- _Work to complete_:
A) In the blog entry on content negotiation, restate the passage from "Typically, people expect" to "an interface problem.)", substituting "PNG" for "JPEG".
B) According to the passage quoted from RFC 2396 in the blog entry on content negotiation, why do the format and interpretation of fragment identifiers depend on the media type of the retrieval result? Answer in one to three sentences.
C) Which section of RFC 2396 does the blog entry on content negotiation quote?

## start Text block

Older blog entries for simonstl (starting at number 35)

19 Dec 2002 (updated 19 Dec 2002 at 17:50 UTC) »
Content negotiations

If there's a slowly ticking time bomb in the architecture of the Web, I suspect the best candidate is URI references.

Uniform Resource Identifiers are plagued with a circular philosophy constrained only lightly with a standard syntax, but at least plain old URIs are really only identifiers, with no strong bonds between the structure of URIs and the resources they identify. This loose connection (sometimes valued as opacity) and the circularity have made it possible for URI supporters to brush away all kinds of objections to their scheme-based scheme for years, and URIs themselves seem safely inert.

URIs have given developers a lot of freedom to create flexible systems. One of the coolest features this permits is content negotiation. Because the resource is separated from any single representation, it's possible, for instance, to visit "http://example.com/" and get back a result in any format under the sun, depending on what your browser is configured to ask for.

Typically, people expect HTML, but it could also plausibly return SVG, SMIL, Flash, RDF, a JPEG, or whatever. MIME Media types are the largest part of this negotiation, but there are also possibilities for negotiation language, character set, and anything else you can describe easily in a header. This isn't arcane functionality supported only by a privileged few - it's built into pretty much every Web server out there now, and it's not that hard to configure. (The browser side is messier, but I can call that an interface problem.)

So where does my supposed "ticking time bomb" appear? It's not in the URI itself, but rather in a key set of features that extend URIs, most particularly in the fragment identifier portion of URI references. Section 4.1 of RFC 2396 states:

When a URI reference is used to perform a retrieval action on the identified resource, the optional fragment identifier, separated from the URI by a crosshatch ("#") character, consists of additional reference information to be interpreted by the user agent after the retrieval action has been successfully completed....

The semantics of a fragment identifier is a property of the data resulting from a retrieval action, regardless of the type of URI used in the reference. Therefore, the format and interpretation of fragment identifiers is dependent on the media type [RFC2046] of the retrieval result. The character restrictions described in Section 2 for URI also apply to the fragment in a URI-reference. Individual media types may define additional restrictions or structure within the fragment for specifying different types of "partial views" that can be identified within that media type.

A fragment identifier is only meaningful when a URI reference is intended for retrieval and the result of that retrieval is a document for which the identified fragment is consistently defined.

Unpacking all that produces a fairly simple processing model. Fragment identifiers are separate from the information sent to the server during retrieval. That retrieval uses the URI portion of the URI reference, and gets back a representation of the resource. Once it has this representation, it applies the fragment identifier to the representation and the application (hopefully) does something interesting with the fragment or fragments returned.

## end Text block
## start Information shown

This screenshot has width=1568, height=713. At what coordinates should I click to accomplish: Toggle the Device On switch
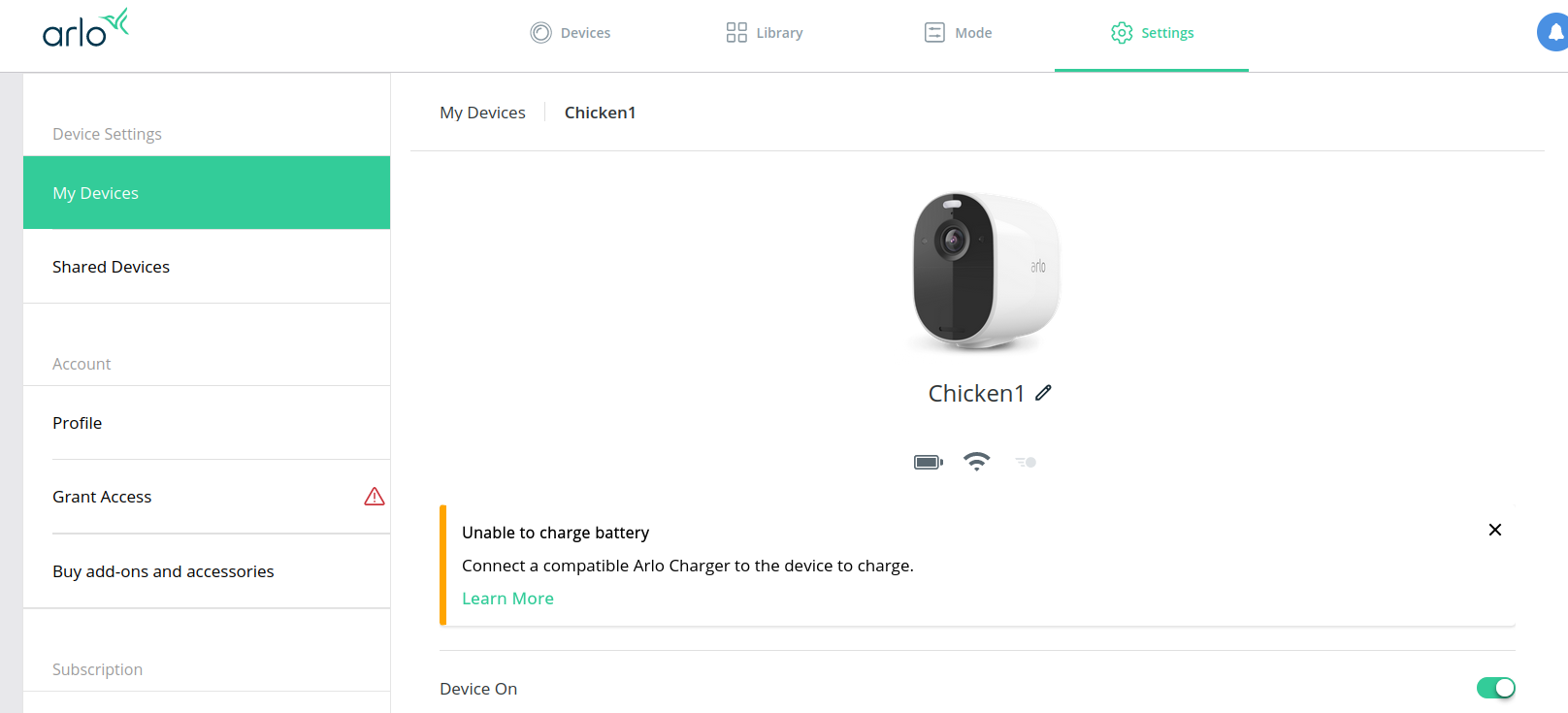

## end Information shown

- _Task solutions_:
A)
Typically, people expect HTML, but it could also plausibly return SVG, SMIL, Flash, RDF, a PNG, or whatever. MIME Media types are the largest part of this negotiation, but there are also possibilities for negotiation language, character set, and anything else you can describe easily in a header. This isn't arcane functionality supported only by a privileged few - it's built into pretty much every Web server out there now, and it's not that hard to configure. (The browser side is messier, but I can call that an interface problem.)

B) The meaning of a fragment identifier is a property of the data that a retrieval action returns, whatever type of URI the reference uses. The format and interpretation of the fragment therefore depend on the media type of that retrieved result.

C) Section 4.1